[Pointing data for screenshots and documents]
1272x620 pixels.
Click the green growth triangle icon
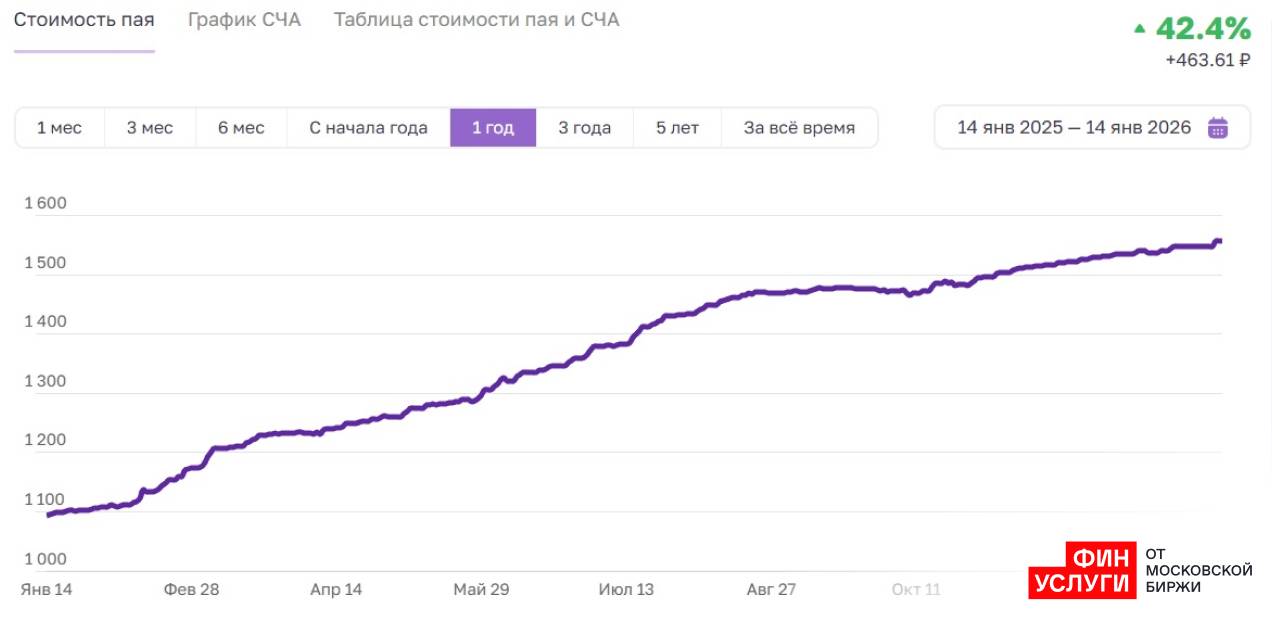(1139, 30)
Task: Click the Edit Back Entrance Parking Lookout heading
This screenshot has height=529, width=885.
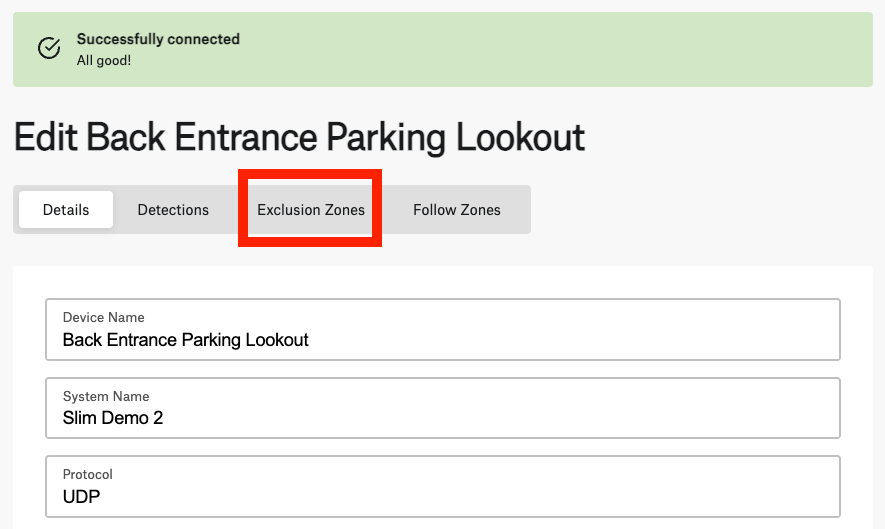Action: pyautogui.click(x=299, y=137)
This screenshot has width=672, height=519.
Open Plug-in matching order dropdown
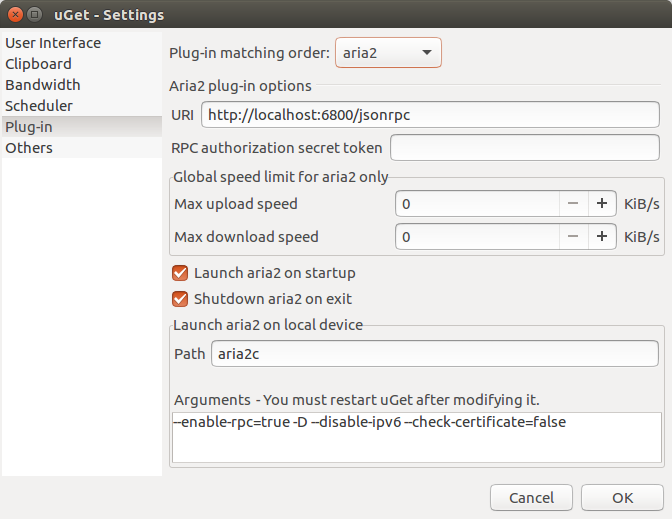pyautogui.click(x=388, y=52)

__EXERCISE OBJECTIVE__
Set down every line of the listing above word for word, leaving the pictures out.

__FINAL RESULT__
1272x620 pixels.
Click the green growth triangle icon
(1139, 30)
Task: Click the Edit Back Entrance Parking Lookout heading
This screenshot has height=529, width=885.
Action: pyautogui.click(x=299, y=137)
This screenshot has width=672, height=519.
Open Plug-in matching order dropdown
pyautogui.click(x=388, y=52)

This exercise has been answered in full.